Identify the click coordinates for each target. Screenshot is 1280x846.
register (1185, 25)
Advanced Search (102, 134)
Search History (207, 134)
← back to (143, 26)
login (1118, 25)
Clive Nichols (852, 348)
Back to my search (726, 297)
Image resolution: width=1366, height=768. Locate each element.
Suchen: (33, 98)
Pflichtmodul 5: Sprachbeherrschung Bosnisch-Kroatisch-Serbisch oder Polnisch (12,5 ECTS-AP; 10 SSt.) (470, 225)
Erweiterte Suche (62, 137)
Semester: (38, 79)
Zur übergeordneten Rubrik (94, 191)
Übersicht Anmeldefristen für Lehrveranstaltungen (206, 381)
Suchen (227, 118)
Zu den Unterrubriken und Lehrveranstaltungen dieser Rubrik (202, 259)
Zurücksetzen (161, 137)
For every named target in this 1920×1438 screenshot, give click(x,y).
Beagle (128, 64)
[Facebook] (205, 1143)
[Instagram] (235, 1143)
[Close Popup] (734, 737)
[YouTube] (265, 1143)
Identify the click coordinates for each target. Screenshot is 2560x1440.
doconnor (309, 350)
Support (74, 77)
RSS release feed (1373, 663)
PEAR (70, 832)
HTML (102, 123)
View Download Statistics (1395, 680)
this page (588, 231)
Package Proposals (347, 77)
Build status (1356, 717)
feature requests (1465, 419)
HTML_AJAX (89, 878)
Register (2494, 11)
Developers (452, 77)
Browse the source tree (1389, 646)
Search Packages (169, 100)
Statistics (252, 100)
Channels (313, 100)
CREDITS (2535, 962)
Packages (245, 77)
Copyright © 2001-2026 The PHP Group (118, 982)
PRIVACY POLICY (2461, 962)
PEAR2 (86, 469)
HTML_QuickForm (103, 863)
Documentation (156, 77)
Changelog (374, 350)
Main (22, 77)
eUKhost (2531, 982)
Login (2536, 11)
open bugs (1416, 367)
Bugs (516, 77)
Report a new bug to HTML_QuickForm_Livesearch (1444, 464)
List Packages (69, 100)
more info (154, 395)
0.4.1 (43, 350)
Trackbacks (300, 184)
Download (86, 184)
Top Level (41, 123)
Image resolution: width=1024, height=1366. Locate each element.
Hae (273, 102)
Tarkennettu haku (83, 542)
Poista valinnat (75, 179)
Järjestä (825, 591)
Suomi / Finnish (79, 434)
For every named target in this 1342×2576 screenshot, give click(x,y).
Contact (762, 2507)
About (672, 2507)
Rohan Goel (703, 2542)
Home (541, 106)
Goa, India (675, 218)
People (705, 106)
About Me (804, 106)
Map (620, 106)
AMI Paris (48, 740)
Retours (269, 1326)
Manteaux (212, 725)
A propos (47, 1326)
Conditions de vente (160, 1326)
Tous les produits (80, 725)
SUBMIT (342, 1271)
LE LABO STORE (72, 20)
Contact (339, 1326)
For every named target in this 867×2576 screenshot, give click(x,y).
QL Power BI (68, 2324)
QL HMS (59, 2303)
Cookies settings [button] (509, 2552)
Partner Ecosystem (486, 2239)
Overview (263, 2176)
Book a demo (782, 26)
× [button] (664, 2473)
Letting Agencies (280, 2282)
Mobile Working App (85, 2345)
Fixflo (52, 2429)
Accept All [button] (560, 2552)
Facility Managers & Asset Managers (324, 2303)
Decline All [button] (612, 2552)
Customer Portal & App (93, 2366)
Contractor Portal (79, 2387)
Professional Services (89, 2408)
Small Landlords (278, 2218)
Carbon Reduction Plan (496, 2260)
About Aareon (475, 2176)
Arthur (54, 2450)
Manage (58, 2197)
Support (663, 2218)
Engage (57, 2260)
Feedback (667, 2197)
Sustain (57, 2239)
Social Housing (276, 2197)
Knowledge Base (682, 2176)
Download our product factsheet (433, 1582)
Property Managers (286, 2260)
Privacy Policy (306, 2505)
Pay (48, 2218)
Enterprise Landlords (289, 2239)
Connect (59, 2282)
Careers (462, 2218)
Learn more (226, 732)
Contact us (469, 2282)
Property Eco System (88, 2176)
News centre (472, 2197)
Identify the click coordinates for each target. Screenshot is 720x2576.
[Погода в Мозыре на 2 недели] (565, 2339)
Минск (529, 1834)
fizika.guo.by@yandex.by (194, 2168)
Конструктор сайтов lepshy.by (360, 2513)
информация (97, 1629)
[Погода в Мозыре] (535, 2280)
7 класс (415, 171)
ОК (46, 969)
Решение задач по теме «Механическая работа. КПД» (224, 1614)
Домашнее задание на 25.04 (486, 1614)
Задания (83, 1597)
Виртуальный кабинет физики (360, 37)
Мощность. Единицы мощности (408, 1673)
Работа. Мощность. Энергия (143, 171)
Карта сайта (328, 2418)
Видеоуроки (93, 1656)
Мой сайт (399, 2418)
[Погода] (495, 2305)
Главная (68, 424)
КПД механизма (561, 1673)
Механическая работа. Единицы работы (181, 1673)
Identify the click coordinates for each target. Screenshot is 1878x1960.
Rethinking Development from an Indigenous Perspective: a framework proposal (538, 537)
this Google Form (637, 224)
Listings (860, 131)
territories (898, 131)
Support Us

# [TASK INSTRUCTIONS]
Give the records again, complete and exact.

# [ANSWER BOX]
Identify the click coordinates for each target. Screenshot is 1280x846.
register (1185, 25)
Advanced Search (102, 134)
Search History (207, 134)
← back to (143, 26)
login (1118, 25)
Clive Nichols (852, 348)
Back to my search (726, 297)
Image resolution: width=1366, height=768. Locate each element.
Suchen: (33, 98)
Pflichtmodul 5: Sprachbeherrschung Bosnisch-Kroatisch-Serbisch oder Polnisch (12,5 ECTS-AP; 10 SSt.) (470, 225)
Erweiterte Suche (62, 137)
Semester: (38, 79)
Zur übergeordneten Rubrik (94, 191)
Übersicht Anmeldefristen für Lehrveranstaltungen (206, 381)
Suchen (227, 118)
Zu den Unterrubriken und Lehrveranstaltungen dieser Rubrik (202, 259)
Zurücksetzen (161, 137)
For every named target in this 1920×1438 screenshot, give click(x,y).
Beagle (128, 64)
[Facebook] (205, 1143)
[Instagram] (235, 1143)
[Close Popup] (734, 737)
[YouTube] (265, 1143)
Identify the click coordinates for each target. Screenshot is 2560x1440.
doconnor (309, 350)
Support (74, 77)
RSS release feed (1373, 663)
PEAR (70, 832)
HTML (102, 123)
View Download Statistics (1395, 680)
this page (588, 231)
Package Proposals (347, 77)
Build status (1356, 717)
feature requests (1465, 419)
HTML_AJAX (89, 878)
Register (2494, 11)
Developers (452, 77)
Browse the source tree (1389, 646)
Search Packages (169, 100)
Statistics (252, 100)
Channels (313, 100)
CREDITS (2535, 962)
Packages (245, 77)
Copyright © 2001-2026 The PHP Group (118, 982)
PRIVACY POLICY (2461, 962)
PEAR2 (86, 469)
HTML_QuickForm (103, 863)
Documentation (156, 77)
Changelog (374, 350)
Main (22, 77)
eUKhost (2531, 982)
Login (2536, 11)
open bugs (1416, 367)
Bugs (516, 77)
Report a new bug to HTML_QuickForm_Livesearch (1444, 464)
List Packages (69, 100)
more info (154, 395)
0.4.1 (43, 350)
Trackbacks (300, 184)
Download (86, 184)
Top Level (41, 123)
Image resolution: width=1024, height=1366. Locate each element.
Hae (273, 102)
Tarkennettu haku (83, 542)
Poista valinnat (75, 179)
Järjestä (825, 591)
Suomi / Finnish (79, 434)
For every named target in this 1342×2576 screenshot, give click(x,y).
Contact (762, 2507)
About (672, 2507)
Rohan Goel (703, 2542)
Home (541, 106)
Goa, India (675, 218)
People (705, 106)
About Me (804, 106)
Map (620, 106)
AMI Paris (48, 740)
Retours (269, 1326)
Manteaux (212, 725)
A propos (47, 1326)
Conditions de vente (160, 1326)
Tous les produits (80, 725)
SUBMIT (342, 1271)
LE LABO STORE (72, 20)
Contact (339, 1326)
For every named target in this 867×2576 screenshot, give click(x,y).
QL Power BI (68, 2324)
QL HMS (59, 2303)
Cookies settings [button] (509, 2552)
Partner Ecosystem (486, 2239)
Overview (263, 2176)
Book a demo (782, 26)
× [button] (664, 2473)
Letting Agencies (280, 2282)
Mobile Working App (85, 2345)
Fixflo (52, 2429)
Accept All [button] (560, 2552)
Facility Managers & Asset Managers (324, 2303)
Decline All [button] (612, 2552)
Customer Portal & App (93, 2366)
Contractor Portal (79, 2387)
Professional Services (89, 2408)
Small Landlords (278, 2218)
Carbon Reduction Plan (496, 2260)
About Aareon (475, 2176)
Arthur (54, 2450)
Manage (58, 2197)
Support (663, 2218)
Engage (57, 2260)
Feedback (667, 2197)
Sustain (57, 2239)
Social Housing (276, 2197)
Knowledge Base (682, 2176)
Download our product factsheet (433, 1582)
Property Managers (286, 2260)
Privacy Policy (306, 2505)
Pay (48, 2218)
Enterprise Landlords (289, 2239)
Connect (59, 2282)
Careers (462, 2218)
Learn more (226, 732)
Contact us (469, 2282)
Property Eco System (88, 2176)
News centre (472, 2197)
Identify the click coordinates for each target. Screenshot is 720x2576.
[Погода в Мозыре на 2 недели] (565, 2339)
Минск (529, 1834)
fizika.guo.by@yandex.by (194, 2168)
Конструктор сайтов lepshy.by (360, 2513)
информация (97, 1629)
[Погода в Мозыре] (535, 2280)
7 класс (415, 171)
ОК (46, 969)
Решение задач по теме «Механическая работа. КПД» (224, 1614)
Домашнее задание на 25.04 (486, 1614)
Задания (83, 1597)
Виртуальный кабинет физики (360, 37)
Мощность. Единицы мощности (408, 1673)
Работа. Мощность. Энергия (143, 171)
Карта сайта (328, 2418)
Видеоуроки (93, 1656)
Мой сайт (399, 2418)
[Погода] (495, 2305)
Главная (68, 424)
КПД механизма (561, 1673)
Механическая работа. Единицы работы (181, 1673)
Identify the click coordinates for each target. Screenshot is 1878x1960.
Rethinking Development from an Indigenous Perspective: a framework proposal (538, 537)
this Google Form (637, 224)
Listings (860, 131)
territories (898, 131)
Support Us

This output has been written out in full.